7,8 milhões de residências é o déficit habitacional do país
Um problema fundamental das incorporadoras — financiar prédios inteiros, o que custa, claro, milhões de reais — está sendo resolvido com a adaptação de uma estratégia oriunda do mercado corporativo ao residencial. As companhias agora vendem unidades a investidores — e não importa se são grandes escritórios com bilhões de reais sob sua administração ou pessoas físicas. Esses compradores adquirem as unidades mas as deixam sob a gestão das próprias construtoras. “Fizemos um lançamento em Moema no fim do ano passado. Em uma noite, vendemos o prédio inteiro”, gaba-se Alexandre Lafer, CEO da Vitacon, que lançou sua plataforma em maio. “Entendemos que o momento é de oferecer os imóveis como serviço”, afirma ele.
Os sistemas de aluguel que as incorporadoras estão desenvolvendo se assemelham a outros serviços de compartilhamento de residências, como o Airbnb. Entretanto, em vez de alugar do dono de determinado imóvel, o interessado loca direto da empresa. Tudo está incluído — manutenção, limpeza, contas como internet, luz e água, e toda a miríade de itens que compõem o orçamento residencial. São prédios inteiros que entram nesse sistema, e não somente uma ou outra habitação. Depois da Vitacon, a MRV, comandada por Rafael Menin, lançou o serviço em outubro. A Cyrela, de Elie Horn, anunciou em novembro que fará o mesmo. Num mundo conectado, onde pessoas podem trabalhar de diversos lugares, parece lógico que a aposta não será mais vender apartamentos e casas por meio de financiamentos que duram trinta anos. “A dinâmica na vida das pessoas está mais intensa. O consumidor quer que a comida chegue a ele. Ele não tem tempo mais de se deslocar até ela”, diz Luiz Antonio França, presidente da Associação Brasileira de Incorporadoras Imobiliárias (Abrainc). “Toda essa modernização, essa mudança de comportamento, vai ser aplicada aos imóveis.”

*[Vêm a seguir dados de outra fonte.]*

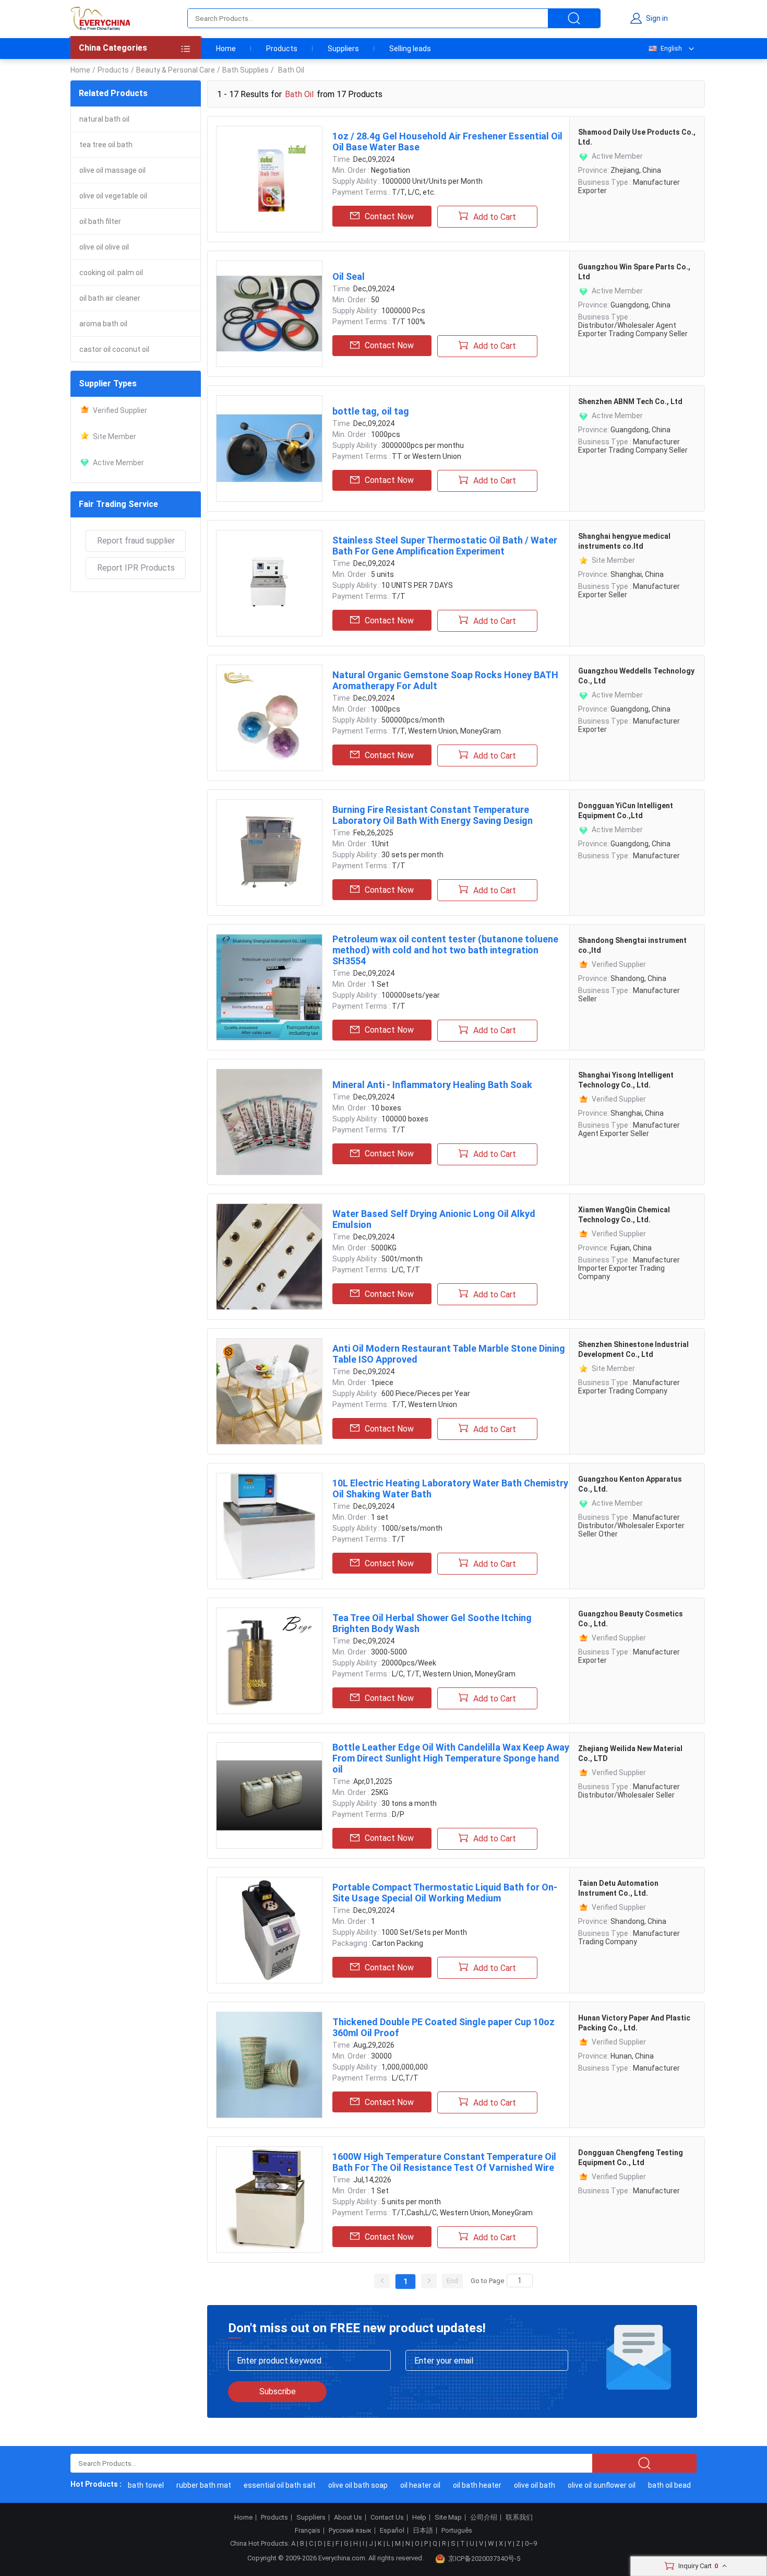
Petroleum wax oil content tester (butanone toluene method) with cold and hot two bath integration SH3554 (445, 949)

A inovação nasce numa hora em que as perspectivas para o setor, repita-se, são favoráveis. A construção foi a área que mais se beneficiou da retomada econômica em 2019 e teve crescimento, até o terceiro trimestre, de 4,4%, muito à frente do PIB do país, que subiu 1,6%. Para 2020, a expectativa também é boa. O Brasil deverá crescer próximo de 2,5%. Já a construção deverá ter uma alta superior a 3%. Apesar disso, ainda está longe de se resolver um problema-chave. No país há um déficit habitacional que aflige 7,8 milhões de famílias, de acordo com a Fundação Getulio Vargas. A evolução do mercado imobiliário, todavia, não está focada nesse público. Poucas das novas residências desse sistema disruptivo chegarão à tal fatia da população, uma vez que a diária de um apartamento pode custar 187 reais, como no caso do Itaim, na zona nobre da capital paulista. Será preciso mais inovação para tapar esse buraco.